1) Yup. 1968 or 1988 are the closest analogues. I can't think of another contest ever in which the sitting president had less influence over his own party's race.
2) Maybe, but she needs to watch her burn rate. Jettisoning some of the (no doubt pricey) loyalists around her would save money and end a stream of bad advice.
3) Lots of McCain donors are maxed out. His team needs to go after a different universe of donors to get anywhere, and may not be able to ramp up quickly enough to be as competitive as they would like.
4) The semi-open primary format clouded the crystal ball a bit. The commentariat was too busy huffing sweet Obama fumes and too sick of the Clintons to understand how much people felt freed to like Hillary once she showed a human side.
4.5) Nah, at least not much.
5) Unfair to their readers, in the sense that they were too distracted by one candidate's narrative to the point that they were no longer effective interpreters of events. The short interval between Iowa and NH meant that the media had little time to get their bearings and got caught up in the glory. The responsibility is not to the candidates but to the readership.

### Provided material:
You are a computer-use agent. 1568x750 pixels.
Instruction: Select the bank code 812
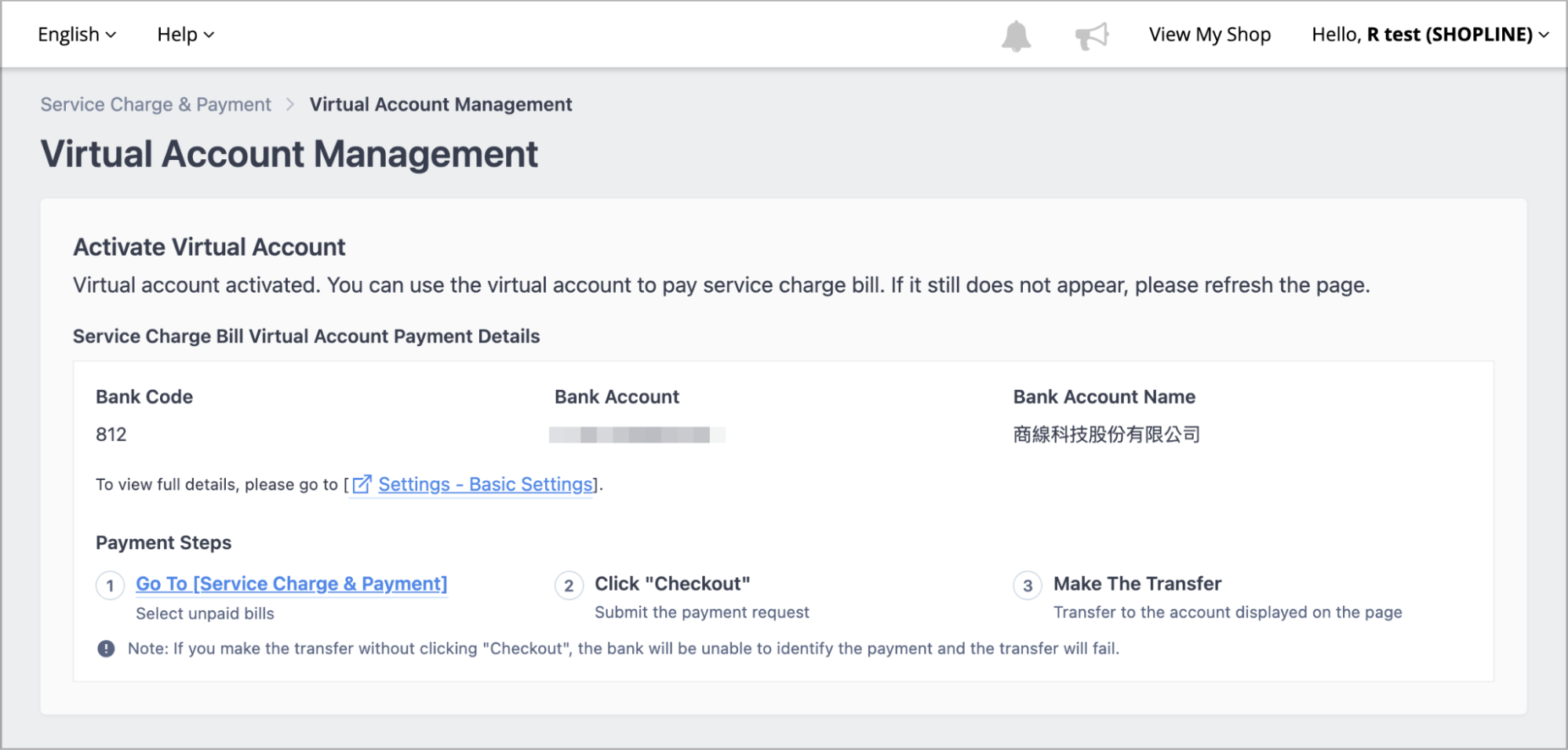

### Stated exercise:
Carry on the numbered remarks about the presidential primary race, starting after the last point shown.

### Response to the task:
6) Yes, but it's more a function of the sheer number of candidates and the brief time that the campaigns and the media had on the ground so soon after Iowa. They were covering events that rapidly overtook their own capacity to understand them.
7) Some of them, but not too many. Enough, evidently. Clinton had already cultivated various female constituencies in NH, who may have been disproportionately motivated to actually show up by the crying episode. They want to like her, and the cracks in her facade let them do that.
8) She'll wait to see the tracking polls. My guess is that she adopts a kind of Giuliani strategy and relies on her organization and establishment heft to deliver big-state delegates.
9) Edwards has a slow burn rate and enough cash to sustain a campaign pretty much indefinitely if he wants to, and he may well want to. Taking some southern states would be a needed shot in the arm for Edwards, but they're the absolute last hope for Thompson.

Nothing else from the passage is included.